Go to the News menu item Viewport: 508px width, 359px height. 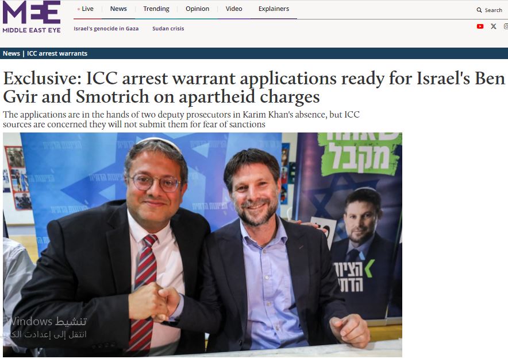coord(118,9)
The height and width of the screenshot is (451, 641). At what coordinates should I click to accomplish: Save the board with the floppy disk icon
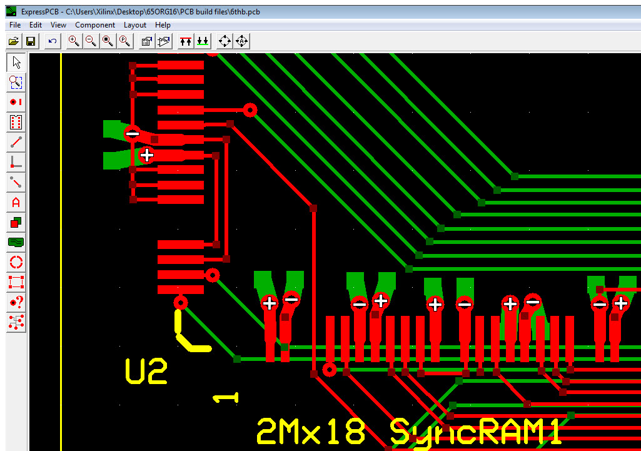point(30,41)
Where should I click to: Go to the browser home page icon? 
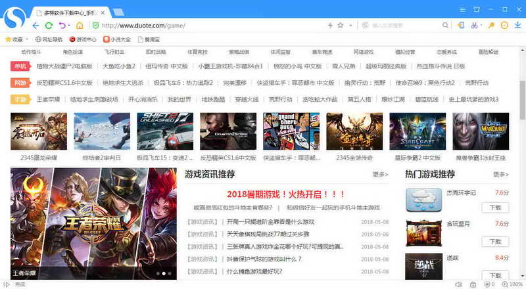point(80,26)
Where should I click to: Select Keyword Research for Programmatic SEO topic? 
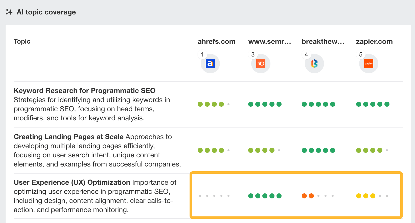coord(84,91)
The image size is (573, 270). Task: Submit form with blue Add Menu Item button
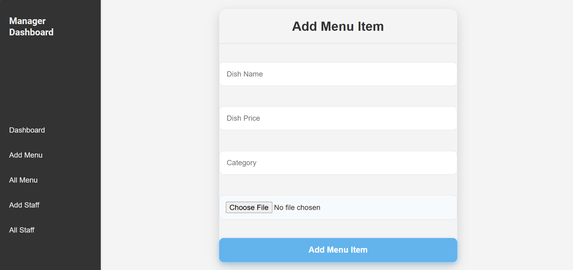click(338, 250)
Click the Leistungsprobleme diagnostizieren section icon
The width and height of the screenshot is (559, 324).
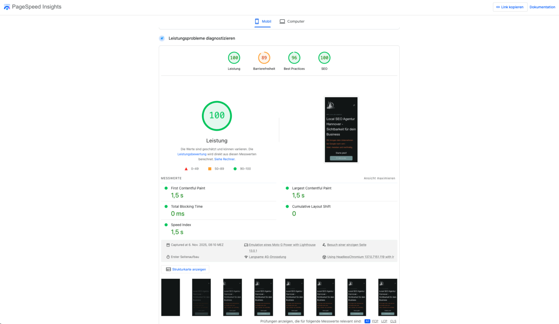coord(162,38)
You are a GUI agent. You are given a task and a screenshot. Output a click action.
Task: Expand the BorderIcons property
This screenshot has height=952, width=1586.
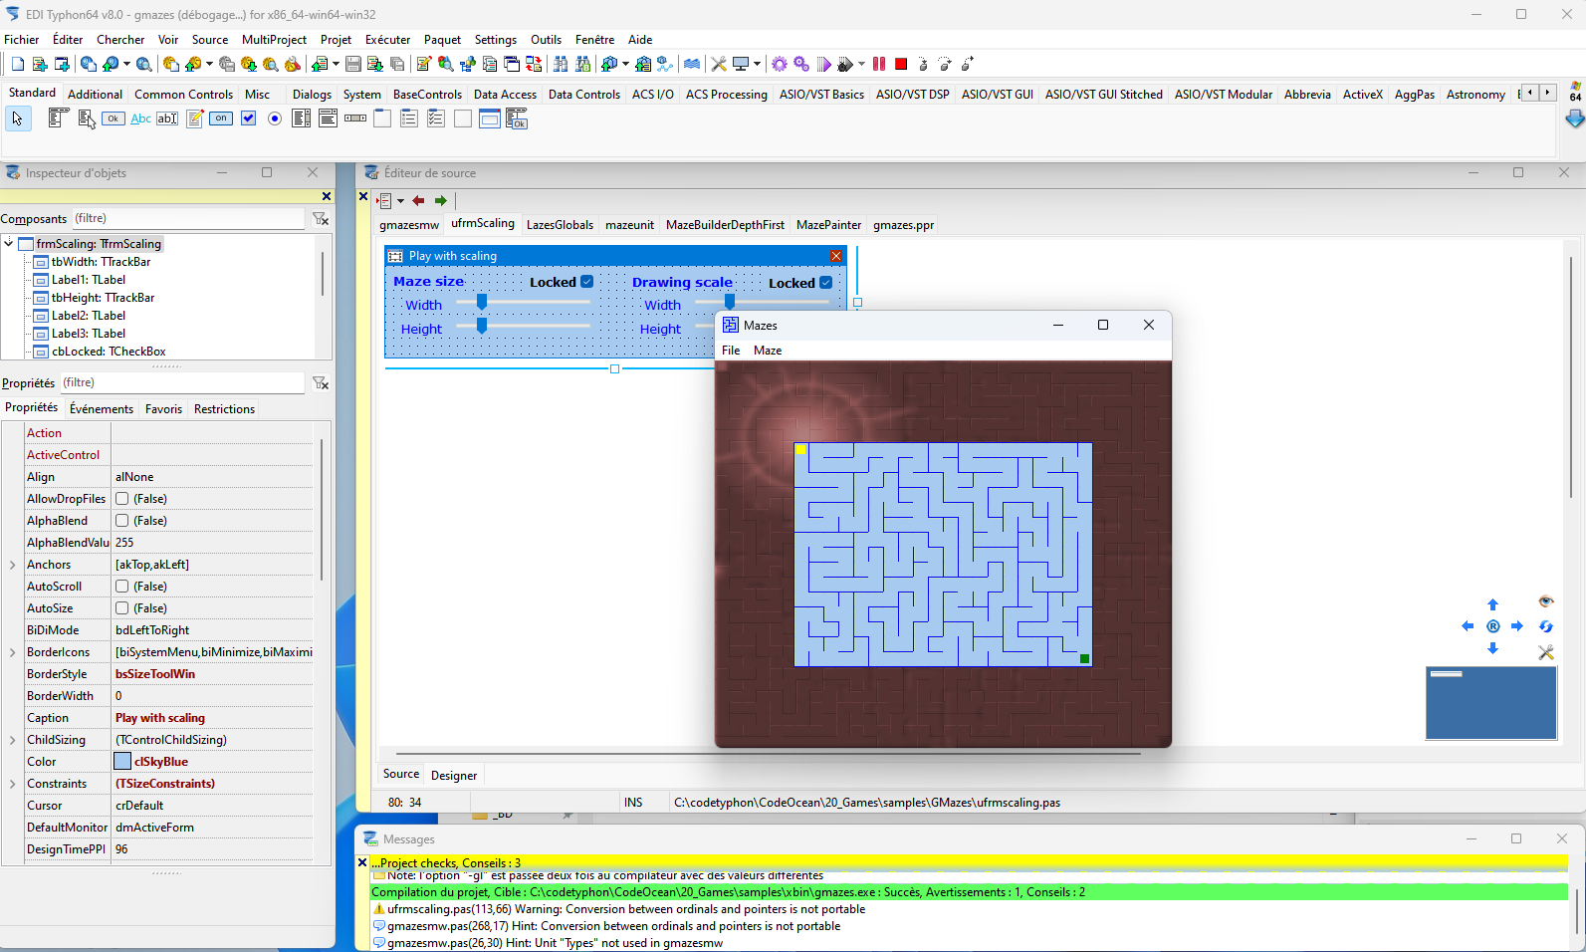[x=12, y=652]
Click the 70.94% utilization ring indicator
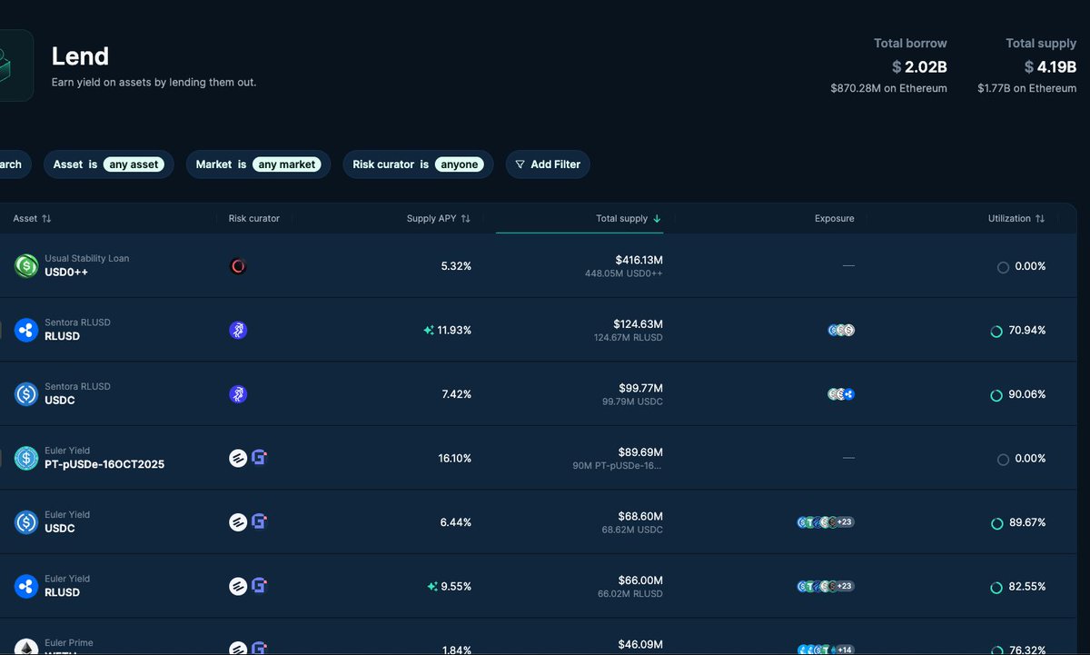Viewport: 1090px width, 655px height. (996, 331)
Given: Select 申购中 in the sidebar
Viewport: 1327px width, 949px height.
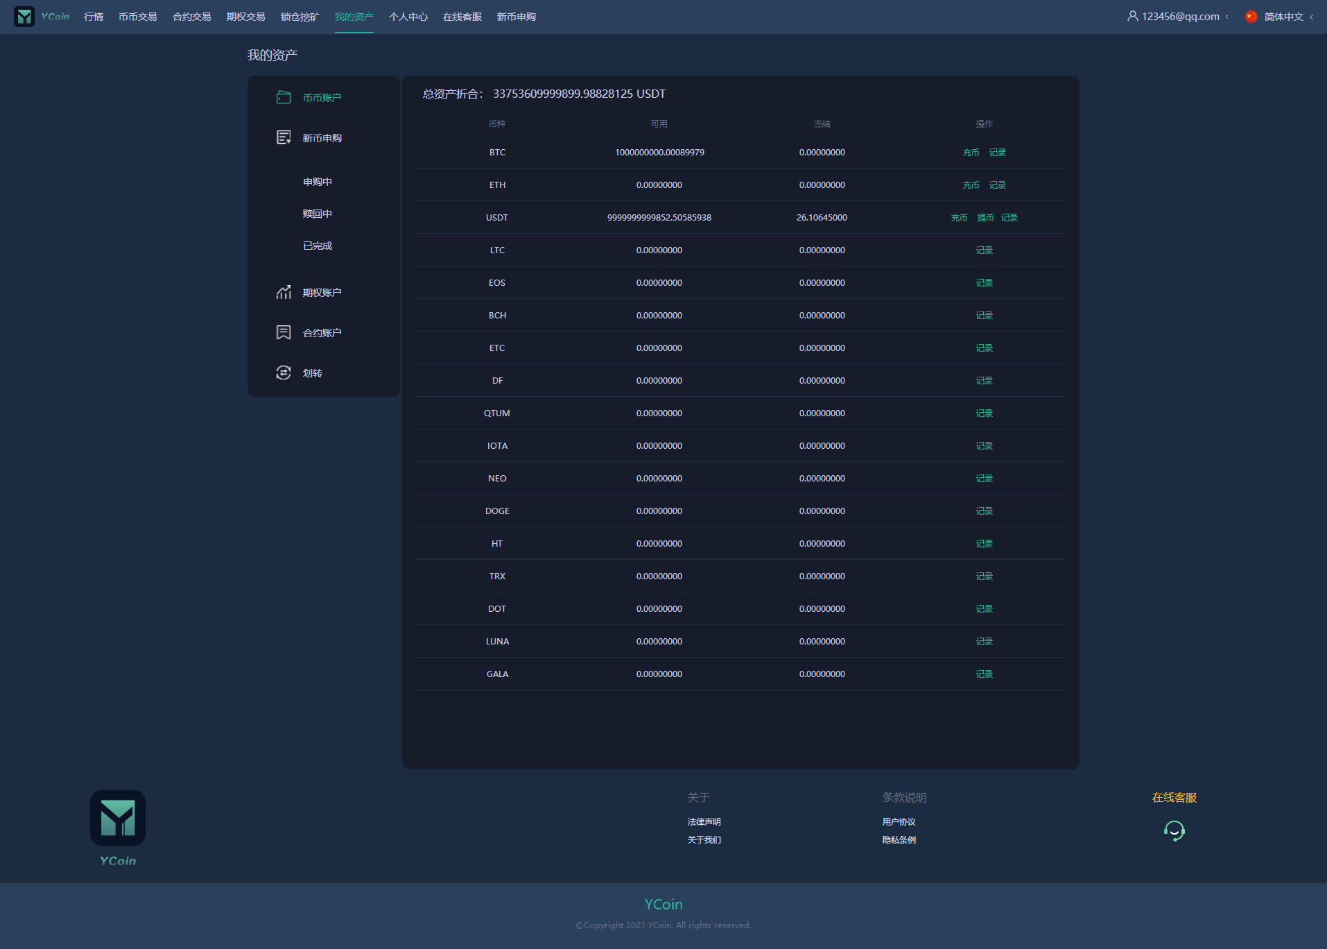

**Aim of the exercise:** Reproduce verbatim the stretch of the data from the line containing "Click the 70.94% utilization ring indicator" through the end of the data, leaving out the pictures.

**Answer to the task:**
Click the 70.94% utilization ring indicator
Viewport: 1090px width, 655px height. (996, 331)
Given: Select 申购中 in the sidebar
Viewport: 1327px width, 949px height.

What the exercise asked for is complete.